=== Material for this exercise ===
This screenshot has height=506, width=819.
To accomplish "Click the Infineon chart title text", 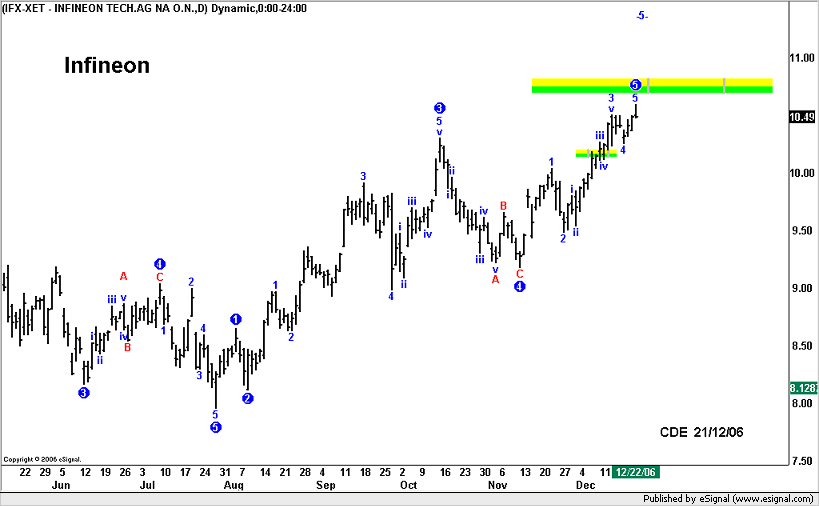I will (107, 66).
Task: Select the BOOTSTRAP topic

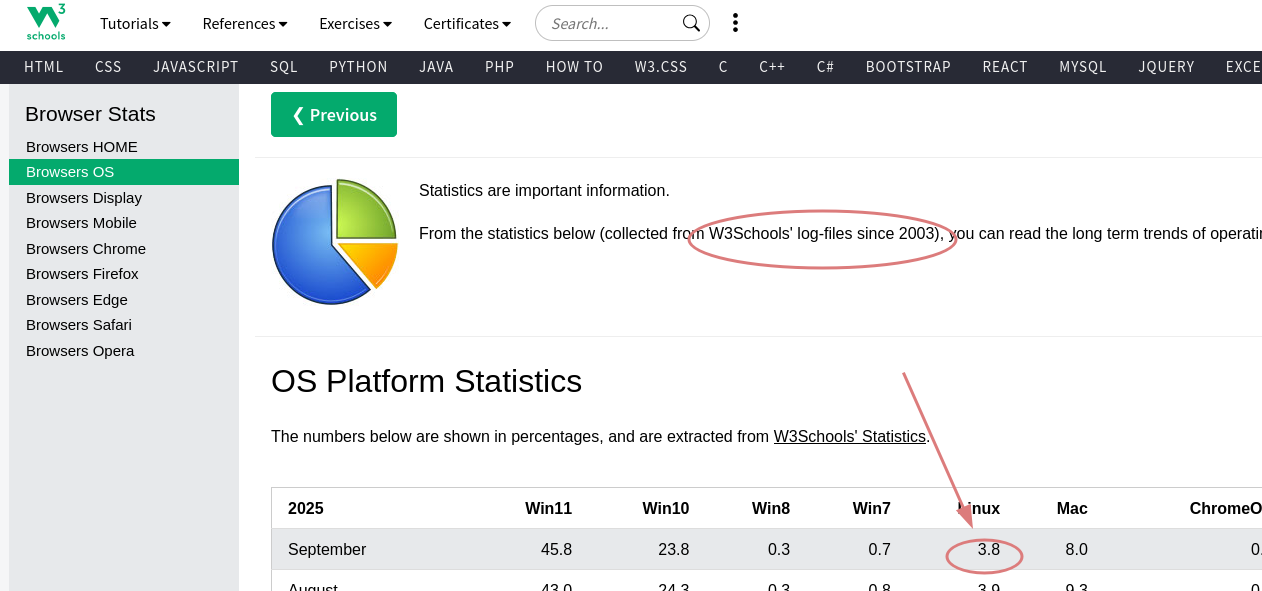Action: point(908,67)

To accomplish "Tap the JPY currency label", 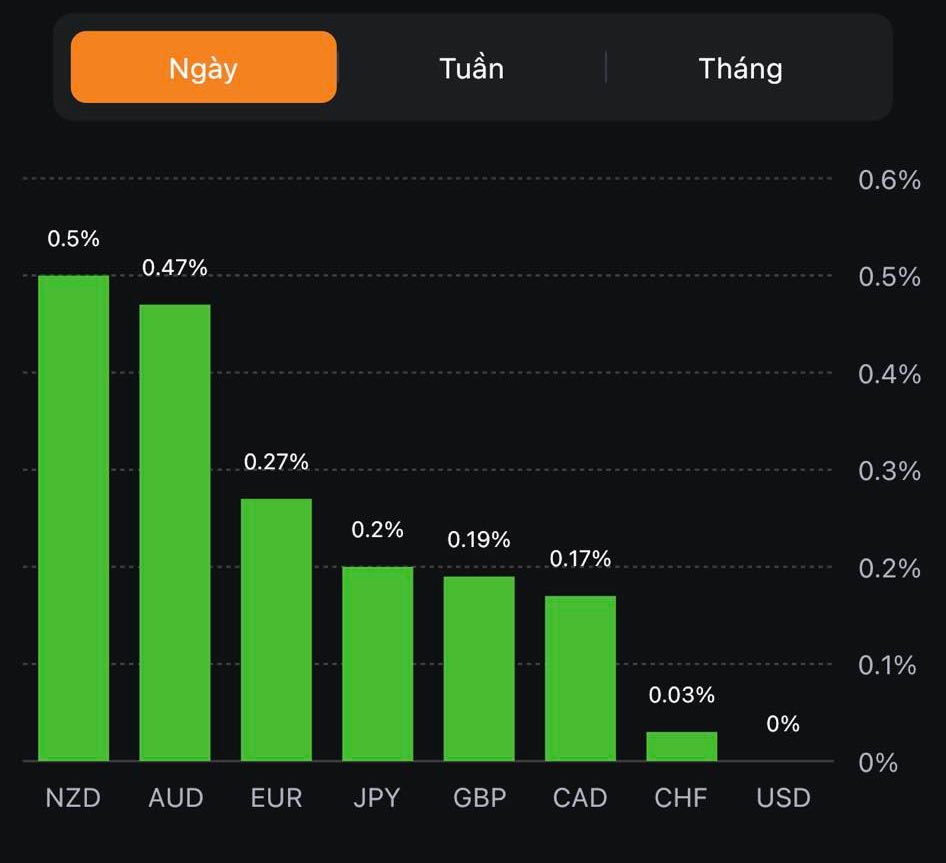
===
* **Required work**
Please write out the lines from the one containing "Task: Select the BOOTSTRAP topic" through the last line, inclusive, reproducing them word for word and leaving the pictures out.

* **The answer**
Task: Select the BOOTSTRAP topic

Action: point(908,67)

To accomplish "Tap the JPY currency label", 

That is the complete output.